Chaque semaine, retrouvez Les histoires d'Europe de Quentin Dickinson sur Euradio.
Cette semaine, c’est plutôt une petite promenade européenne à travers les siècles que vous nous proposez…
Vous aurez peut-être remarqué que, dans les pays du Nord de l’Europe, le siège principal du gouvernement est plutôt modeste et d’apparence assez peu prestigieuse, en total contraste avec la Chancellerie fédérale à BERLIN ou les principaux ministères à PARIS et à LONDRES.
Par exemple, c’est le cas – bien connu depuis la série télévisée Borgen – du centre du pouvoir à STOCKHOLM.
Mais c’est d’un autre pays, un peu plus au sud, que je veux vous entretenir cette semaine.
Alors, de quel pays s’agit-il ?...
Il s’agit des Pays-Bas. A La HAYE, le Premier ministre dispose d’un bureau en ville et d’une résidence officielle à l’extérieur, en direction de la mer.
Le bureau est logé dans une petite tourelle octogonale de deux niveaux nobles et de combles aménagées, édifiée au XIVe siècle, et située les pieds dans l’eau au bord d’un petit lac urbain, le Binnenhof. Surmonté de sa toiture en pointe, le Torentje (Petite Tour en néerlandais) accueille une salle de réunion au rez-de-chaussée et le bureau du chef du gouvernement au premier.
C’est donc aux antipodes de l’idée que l’on peut se faire d’un lieu de pouvoir. Mais c’est sur la résidence officielle que nous allons nous pencher, pour une raison bien précise.
Et quelle est-elle, cette raison ?...
J’y viens. Mais évacuons d’abord l’aspect du bâtiment : dépourvues du moindre charme, les deux petites tours reliées par une aile centrale basse représentent ce qu’on construisait de pire au XVIIe siècle en Hollande. Seul le vaste jardin mérite le détour. D’ailleurs, seule une poignée de Premiers ministres y ont effectivement logé avec leur famille, le dernier il y a plus de quarante ans.
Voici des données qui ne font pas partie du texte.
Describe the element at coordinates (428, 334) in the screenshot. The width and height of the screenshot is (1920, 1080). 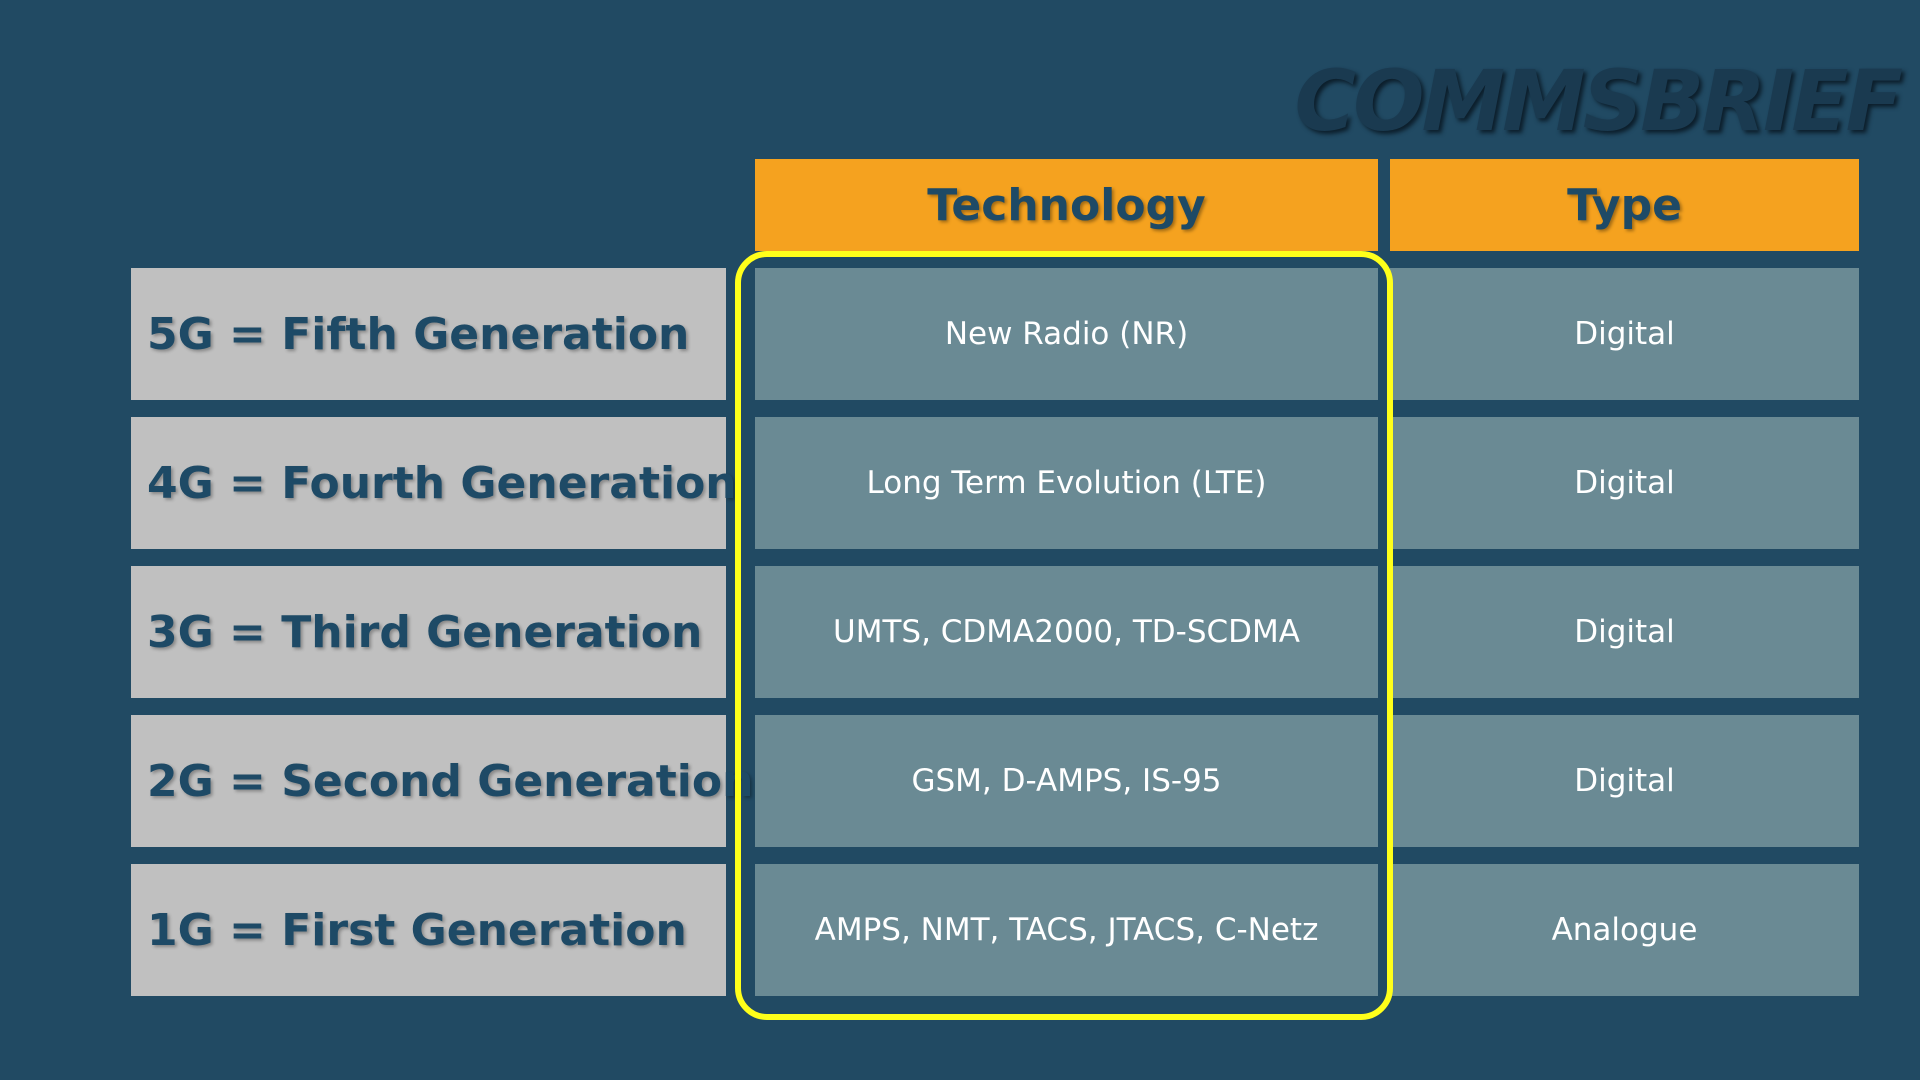
I see `generation-label: 5G = Fifth Generation` at that location. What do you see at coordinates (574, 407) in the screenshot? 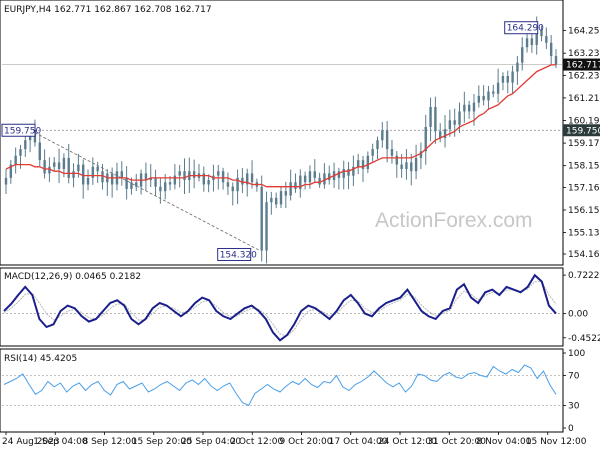
I see `rsi-ytick-label: 30` at bounding box center [574, 407].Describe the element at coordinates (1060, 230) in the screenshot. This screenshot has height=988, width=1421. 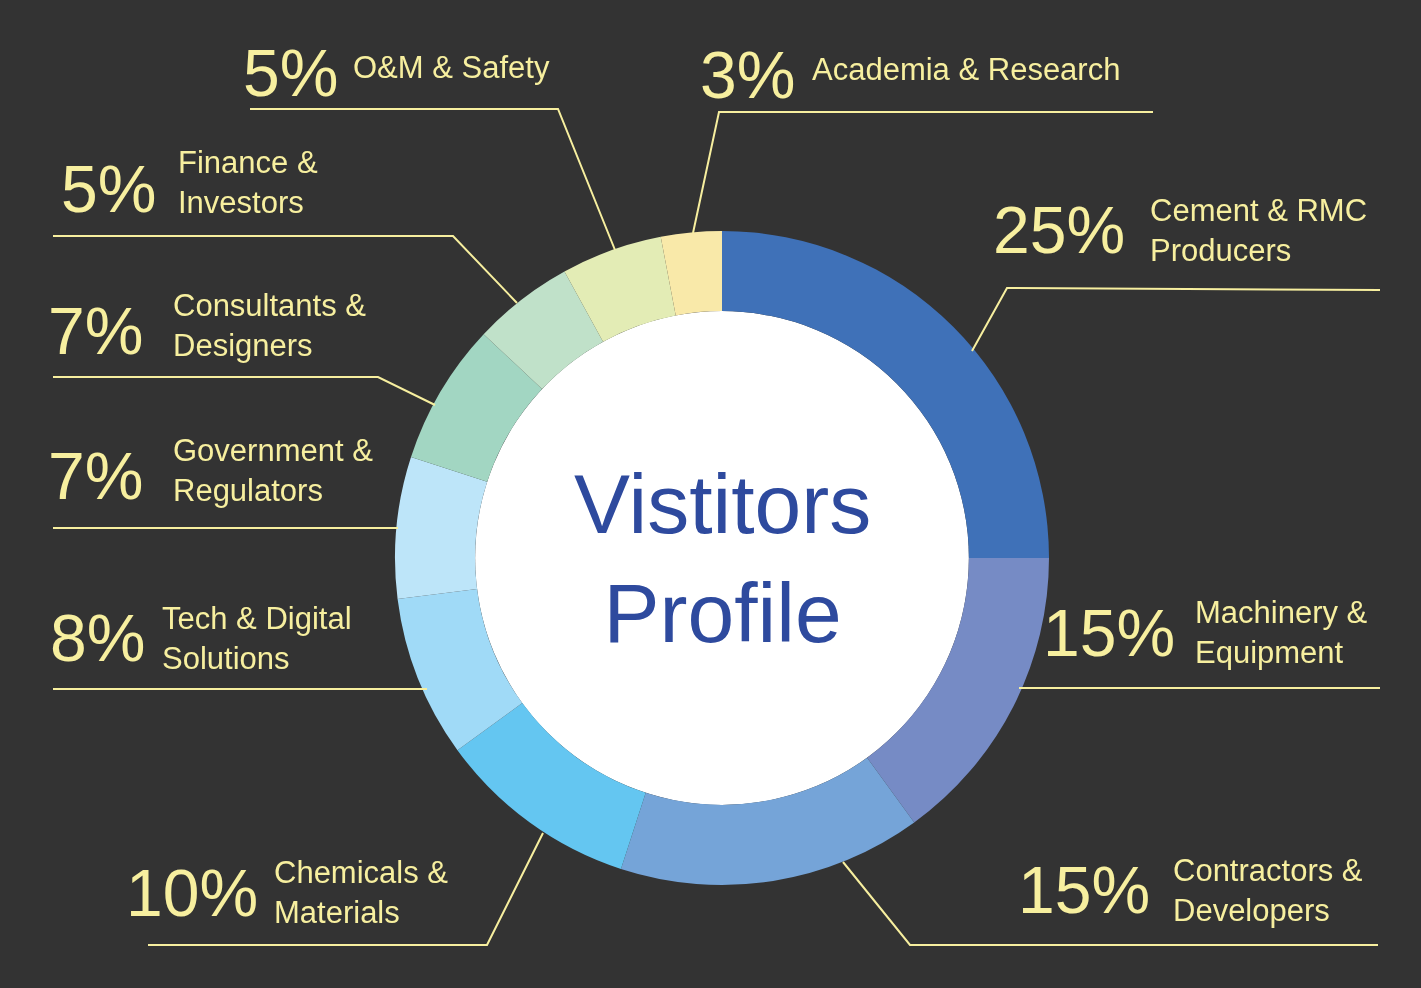
I see `data-label: 25%` at that location.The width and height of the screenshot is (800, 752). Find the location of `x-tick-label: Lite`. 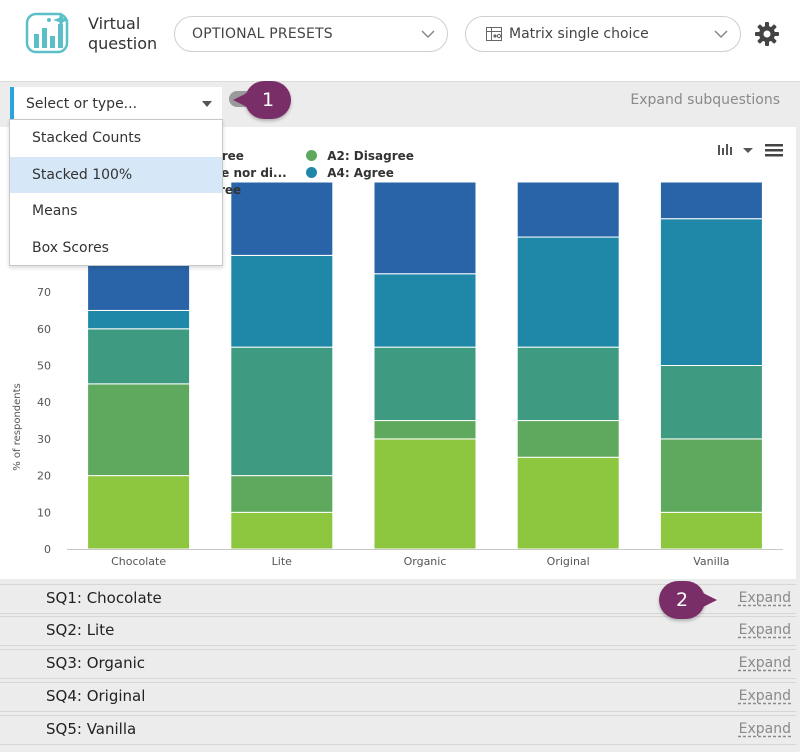

x-tick-label: Lite is located at coordinates (282, 562).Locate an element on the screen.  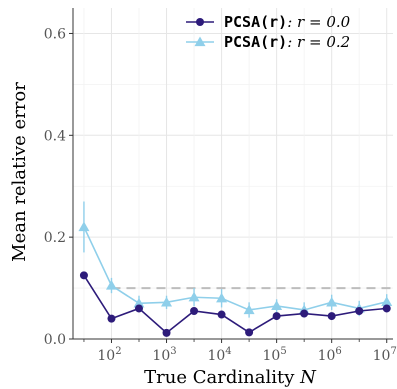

A l’origine, le domaine s’appelait Sorghvliet, comprenez L’Envol des soucis – mais ce n’est pas sous ce nom qu’il est connu depuis plusieurs siècles. Pour tous les Néerlandais, il s’agit du Catshuis.
Catshuis ? On devine que cela doit signifier la Maison du chat, non ?...
Oui et non : votre traduction est la bonne, mais en fait Cats est le nom de famille de celui qui a fait construire le bâtiment, Jacob CATS.
Et qui était ce personnage ?...
C’était le rejeton d’une famille de petits notables provinciaux en Zélande. Le jeune Jacob fut instruit dans un collège local, dont l’enseignement de base était le latin, langue de l’Église mais aussi langue qui permettait de voyager partout en Europe et de communiquer aisément avec ses pairs, nantis et cultivés.
Notre homme en profite : après l’Université de LEYDE, il quitte la Hollande pour parfaire ses études à ORLÉANS, et s’installe ensuite comme avocat à MIDDELBOURG, chef-lieu de sa Zélande natale. Sa spécialité : le droit commercial encadrant les prises de guerre des corsaires, particulièrement rémunérateur, qui aura permis à CATS d’amasser une confortable fortune. En 1605, il épouse une héritière originaire d’ANVERS.
Tout va pour le mieux pour lui, donc ?...
Effectivement, et en dépit de graves inondations dans sa province et de la guerre, dite des Quatre-vingts ans, qui opposaient la République des Sept-Provinces au Royaume d’Espagne, régnant sur un vaste territoire, correspondant à peu près au Benelux actuel, pour le compte des Habsbourg.
Logiquement, il est attiré par la politique. Le voilà nommé Pensionnaire municipal, dénomination équivalente à conseiller, puis Pensionnaire au Conseil de Hollande et enfin Conservateur du Grand-Sceau.
Fin de son parcours ?...
Non. Il abandonne subitement ses différents mandats, se retire dans ses terres haguenoises, et se met à écrire des contes et des poésies, lesquelles lui assurent à ce jour une considérable notoriété, en particulier auprès des enfants. Au XIXe siècle, dans les couches les plus défavorisées de la société, on ne possédait que deux livres : la Bible et un ouvrage de CATS.
Un éditeur avait proposé de publier ses œuvres, réécrites en néerlandais moderne – le tollé fut général, de sorte qu’aujourd’hui encore, ses œuvres sont toujours vendues dans la langue de cour du XVIIe siècle.
Jacob CATS, Vader Cats, le Père Cats, meurt à 83 ans, ce qui, en soi, était déjà un exploit pour l’époque.
Pour de nombreux Néerlandais, il reste, parmi les conteurs, l’équivalent d’Homère.
Un entretien réalisé par Laurent Pététin.